Nearly half the Introduction (11–17) is given over to a detailed explanation of the scansion and terminology used throughout The Passion of Meter. This is necessary, since O’Donnell has chosen to employ the system of metrical analysis devised by Derek Attridge in The Rhythms of English Poetry (1982) as his chief tool for exploring the subtleties of Wordsworth’s versification. In recent years Attridge has turned his attention to literary theory, Joyce and South African fiction, but his landmark book still remains one of the most important contributions to English metrical theory in the past 25 years. It is not, however, easy reading due to the sheer density of argument. These seven pages provide as concise, accurate and pragmatic a summary as one could hope to find in such short compass. Those who would like a more thorough summary of the principles underlying the 1982 work should consult his recent college textbook, Poetic Meter: An Introduction (1996).

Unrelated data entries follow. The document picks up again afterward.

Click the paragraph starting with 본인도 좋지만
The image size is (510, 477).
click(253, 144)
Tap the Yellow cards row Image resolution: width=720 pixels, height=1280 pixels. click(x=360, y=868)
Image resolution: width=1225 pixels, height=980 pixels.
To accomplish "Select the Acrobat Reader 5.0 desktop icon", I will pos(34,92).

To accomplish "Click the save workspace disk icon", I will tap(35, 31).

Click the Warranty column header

The Passion of Meter falls into two parts of very unequal length. The first part consists of two chapters, one that traces out Wordsworth’s own complex theory of meter from among other sources (a) his abstract public statements in the Preface to Lyrical Ballads and (b) his more practical views in letters to John Thelwall and William Rowan Hamilton (Chapter 1), and one that addresses the significant differences between himself and Coleridge on the function of meter (Chapter 2). The second part, of three chapters and a conclusion, treats the versification of the poems under the following categories: the early practice of “An Evening Walk” and “Descriptive Sketches” (Chapter 3), the varieties of stanzaic form in the Lyrical Ballads (Chapter 4), the characteristics of Wordsworthian blank verse (Chapter 5) and the poet’s late apologia for his dedication to verse, “On the Power of Sound” (Conclusion).

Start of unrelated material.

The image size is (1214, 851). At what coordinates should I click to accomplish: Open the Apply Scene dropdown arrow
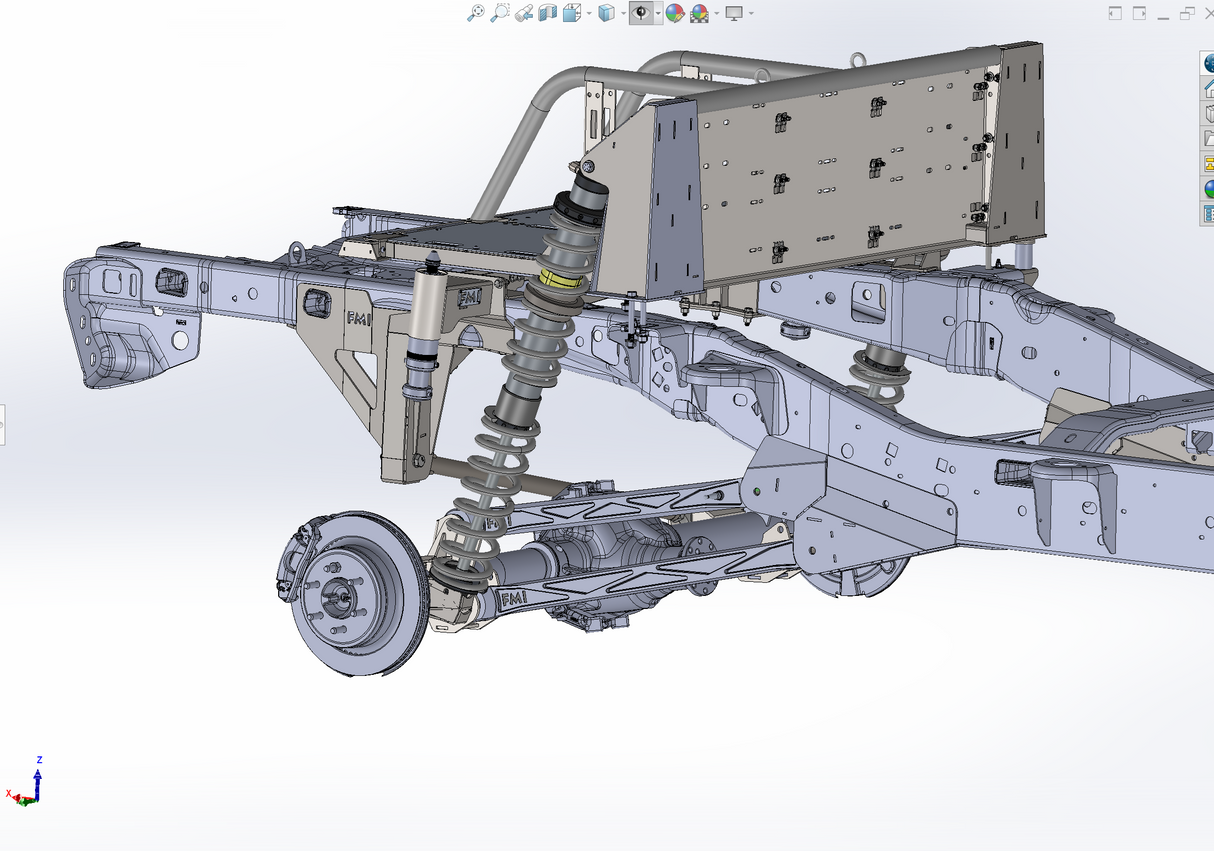click(x=717, y=14)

Thelwall and a number of revisionary prosodists writing in the period 1770–1815 insisted that the true genius of English verse music lay in independence from abstract metrical patterns. They, like many modern poets, advocated the subordination of meter to the normal prose rhythms of English. Wordsworth’s own theory of meter places him squarely in the main accentual-syllabic tradition running from Surrey to Pope and in opposition to the reformers who wanted to loosen constraints on the verse line. An understanding of his opposition to current ideas is, O’Donnell rightly insists, necessary if we are to read him metrically: “Appreciating Wordsworth’s resistance to contemporary developments in prosodic theory and practice is of primary importance in reading Wordsworth metrically. Indeed, I think that many twentieth-century commentators have failed to hear the music of Wordsworth’s verse in part because the attitude toward verse pronunciation and performance that Thelwall espouses more closely approximates our own than does Wordsworth’s” (31). While essentially conservative in his metrical practice, Wordsworth held a novel theory of meter whose articulation, scattered oven many disparate sources, is often oblique.

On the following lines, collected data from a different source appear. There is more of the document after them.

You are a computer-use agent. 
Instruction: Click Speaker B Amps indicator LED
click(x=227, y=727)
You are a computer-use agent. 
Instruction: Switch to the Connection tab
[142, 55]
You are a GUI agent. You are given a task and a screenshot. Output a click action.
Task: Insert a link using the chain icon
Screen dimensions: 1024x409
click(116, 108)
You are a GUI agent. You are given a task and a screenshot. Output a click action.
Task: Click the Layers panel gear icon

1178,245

O’Donnell untangles the involved braid of theory better than almost any other critic I know. In essence, Wordsworth conceived of the verse line as the locus for two different systems of organization, “the passion of meter” and “the passion of sense” as he calls them in an important letter to Thelwall. The predictable passion of meter, which suggests something inevitable as a natural force, must be fitted to the widely variable passion of sense. The fitting is not mechanical or fixed, but fluid and organic in the best sense of the words: sometimes the passion of meter fully supports and sometimes significantly resists the organizing dynamics of the passion of sense.